(Collected data)
*** Block opens ***
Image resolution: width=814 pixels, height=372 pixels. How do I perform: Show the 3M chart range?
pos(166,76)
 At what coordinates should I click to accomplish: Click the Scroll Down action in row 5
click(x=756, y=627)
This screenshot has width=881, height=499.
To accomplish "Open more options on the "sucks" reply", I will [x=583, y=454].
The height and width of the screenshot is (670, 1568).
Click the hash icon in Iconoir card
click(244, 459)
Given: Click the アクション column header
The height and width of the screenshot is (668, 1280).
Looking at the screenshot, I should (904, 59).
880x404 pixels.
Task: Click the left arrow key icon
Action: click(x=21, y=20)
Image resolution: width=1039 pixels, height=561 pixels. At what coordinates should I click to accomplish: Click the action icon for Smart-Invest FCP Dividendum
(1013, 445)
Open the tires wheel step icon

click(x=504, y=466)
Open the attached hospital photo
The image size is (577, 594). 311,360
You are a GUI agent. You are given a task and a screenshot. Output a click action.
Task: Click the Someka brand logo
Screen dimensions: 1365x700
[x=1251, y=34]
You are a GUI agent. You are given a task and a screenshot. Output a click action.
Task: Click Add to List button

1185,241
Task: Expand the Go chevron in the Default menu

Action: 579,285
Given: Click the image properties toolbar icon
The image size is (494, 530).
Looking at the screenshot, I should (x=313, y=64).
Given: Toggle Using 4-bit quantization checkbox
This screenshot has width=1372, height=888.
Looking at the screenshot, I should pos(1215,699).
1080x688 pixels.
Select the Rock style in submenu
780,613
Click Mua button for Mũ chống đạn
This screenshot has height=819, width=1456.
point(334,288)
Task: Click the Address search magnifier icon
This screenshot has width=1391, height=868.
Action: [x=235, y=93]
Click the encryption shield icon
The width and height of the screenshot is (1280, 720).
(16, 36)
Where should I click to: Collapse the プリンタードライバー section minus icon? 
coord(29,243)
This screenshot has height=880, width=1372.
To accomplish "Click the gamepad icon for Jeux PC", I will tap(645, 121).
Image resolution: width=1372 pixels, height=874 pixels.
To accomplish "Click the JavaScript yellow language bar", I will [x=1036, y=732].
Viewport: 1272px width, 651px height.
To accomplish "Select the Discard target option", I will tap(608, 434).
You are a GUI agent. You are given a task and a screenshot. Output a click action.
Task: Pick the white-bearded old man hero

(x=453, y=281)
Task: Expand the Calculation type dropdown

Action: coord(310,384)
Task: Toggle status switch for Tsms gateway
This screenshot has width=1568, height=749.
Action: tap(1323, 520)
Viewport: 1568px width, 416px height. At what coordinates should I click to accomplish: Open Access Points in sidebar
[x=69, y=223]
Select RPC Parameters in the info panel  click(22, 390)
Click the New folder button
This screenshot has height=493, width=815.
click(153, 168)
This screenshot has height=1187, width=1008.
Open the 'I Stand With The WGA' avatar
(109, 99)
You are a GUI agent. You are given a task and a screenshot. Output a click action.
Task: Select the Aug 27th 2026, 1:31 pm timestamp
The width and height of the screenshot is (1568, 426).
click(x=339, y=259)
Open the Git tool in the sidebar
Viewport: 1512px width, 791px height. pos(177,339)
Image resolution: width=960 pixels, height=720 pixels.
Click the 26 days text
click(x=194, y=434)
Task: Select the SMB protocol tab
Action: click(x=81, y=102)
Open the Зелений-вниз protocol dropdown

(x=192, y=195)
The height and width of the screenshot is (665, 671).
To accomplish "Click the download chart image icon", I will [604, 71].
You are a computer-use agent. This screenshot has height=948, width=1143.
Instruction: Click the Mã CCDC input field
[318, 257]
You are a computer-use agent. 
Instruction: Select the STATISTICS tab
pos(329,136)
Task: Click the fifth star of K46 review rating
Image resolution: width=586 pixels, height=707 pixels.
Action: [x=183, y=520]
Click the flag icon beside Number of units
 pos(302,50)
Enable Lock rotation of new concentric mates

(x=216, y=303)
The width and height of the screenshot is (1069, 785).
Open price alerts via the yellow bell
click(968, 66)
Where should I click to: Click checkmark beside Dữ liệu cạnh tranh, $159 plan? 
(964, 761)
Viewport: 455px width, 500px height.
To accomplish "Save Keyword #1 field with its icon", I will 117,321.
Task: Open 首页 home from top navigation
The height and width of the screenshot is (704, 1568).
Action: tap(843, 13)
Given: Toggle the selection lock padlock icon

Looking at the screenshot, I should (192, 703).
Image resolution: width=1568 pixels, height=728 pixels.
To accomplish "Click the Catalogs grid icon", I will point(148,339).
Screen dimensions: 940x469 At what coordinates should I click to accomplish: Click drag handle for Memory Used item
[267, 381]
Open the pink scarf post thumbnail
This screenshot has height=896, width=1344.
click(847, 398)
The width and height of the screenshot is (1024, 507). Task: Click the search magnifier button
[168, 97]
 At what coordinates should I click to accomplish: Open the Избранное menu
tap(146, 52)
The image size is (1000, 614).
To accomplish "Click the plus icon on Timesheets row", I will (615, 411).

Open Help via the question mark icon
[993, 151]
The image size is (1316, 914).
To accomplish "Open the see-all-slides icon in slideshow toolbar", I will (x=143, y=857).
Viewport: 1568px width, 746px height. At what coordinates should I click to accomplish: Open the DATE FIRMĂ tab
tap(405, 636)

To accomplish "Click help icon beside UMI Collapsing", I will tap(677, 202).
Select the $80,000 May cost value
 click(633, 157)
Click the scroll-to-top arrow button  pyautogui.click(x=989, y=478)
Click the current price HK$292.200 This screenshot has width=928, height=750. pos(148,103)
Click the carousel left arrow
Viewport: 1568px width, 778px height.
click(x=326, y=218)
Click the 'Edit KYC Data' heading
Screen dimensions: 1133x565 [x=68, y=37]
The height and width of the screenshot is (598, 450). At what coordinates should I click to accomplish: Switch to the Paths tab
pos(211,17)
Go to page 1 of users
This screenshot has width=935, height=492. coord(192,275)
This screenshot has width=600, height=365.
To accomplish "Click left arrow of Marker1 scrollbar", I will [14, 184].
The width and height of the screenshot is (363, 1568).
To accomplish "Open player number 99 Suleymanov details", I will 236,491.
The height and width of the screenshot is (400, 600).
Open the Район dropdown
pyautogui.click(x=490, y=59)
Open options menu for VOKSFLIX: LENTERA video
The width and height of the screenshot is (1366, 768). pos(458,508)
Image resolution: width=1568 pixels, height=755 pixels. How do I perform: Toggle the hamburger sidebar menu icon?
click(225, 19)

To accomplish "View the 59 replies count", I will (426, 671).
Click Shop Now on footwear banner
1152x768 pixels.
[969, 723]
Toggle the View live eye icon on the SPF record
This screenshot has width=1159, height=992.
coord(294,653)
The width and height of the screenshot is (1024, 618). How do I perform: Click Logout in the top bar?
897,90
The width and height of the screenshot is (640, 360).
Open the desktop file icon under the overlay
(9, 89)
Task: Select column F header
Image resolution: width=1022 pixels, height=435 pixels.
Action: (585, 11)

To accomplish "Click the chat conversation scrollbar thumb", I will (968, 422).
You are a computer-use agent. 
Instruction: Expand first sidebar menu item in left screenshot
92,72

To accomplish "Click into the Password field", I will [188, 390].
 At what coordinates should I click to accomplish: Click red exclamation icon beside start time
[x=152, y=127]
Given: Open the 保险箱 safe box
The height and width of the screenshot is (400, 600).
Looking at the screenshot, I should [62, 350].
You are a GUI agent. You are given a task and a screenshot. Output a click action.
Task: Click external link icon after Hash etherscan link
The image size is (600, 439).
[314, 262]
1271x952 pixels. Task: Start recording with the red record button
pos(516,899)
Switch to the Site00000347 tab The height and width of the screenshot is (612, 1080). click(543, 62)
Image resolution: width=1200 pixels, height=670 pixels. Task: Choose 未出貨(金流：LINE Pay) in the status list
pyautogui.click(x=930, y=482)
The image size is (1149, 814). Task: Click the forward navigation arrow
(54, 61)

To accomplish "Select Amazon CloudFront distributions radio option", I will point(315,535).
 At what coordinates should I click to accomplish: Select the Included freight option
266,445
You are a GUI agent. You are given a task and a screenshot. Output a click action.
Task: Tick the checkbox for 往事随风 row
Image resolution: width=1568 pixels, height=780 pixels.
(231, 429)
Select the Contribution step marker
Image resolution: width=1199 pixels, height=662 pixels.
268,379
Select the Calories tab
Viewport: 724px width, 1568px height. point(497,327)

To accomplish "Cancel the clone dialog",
*** Block closes ***
To do
Answer with nothing but the count of lines in the entries that hold the word "header".

Solution for this problem
2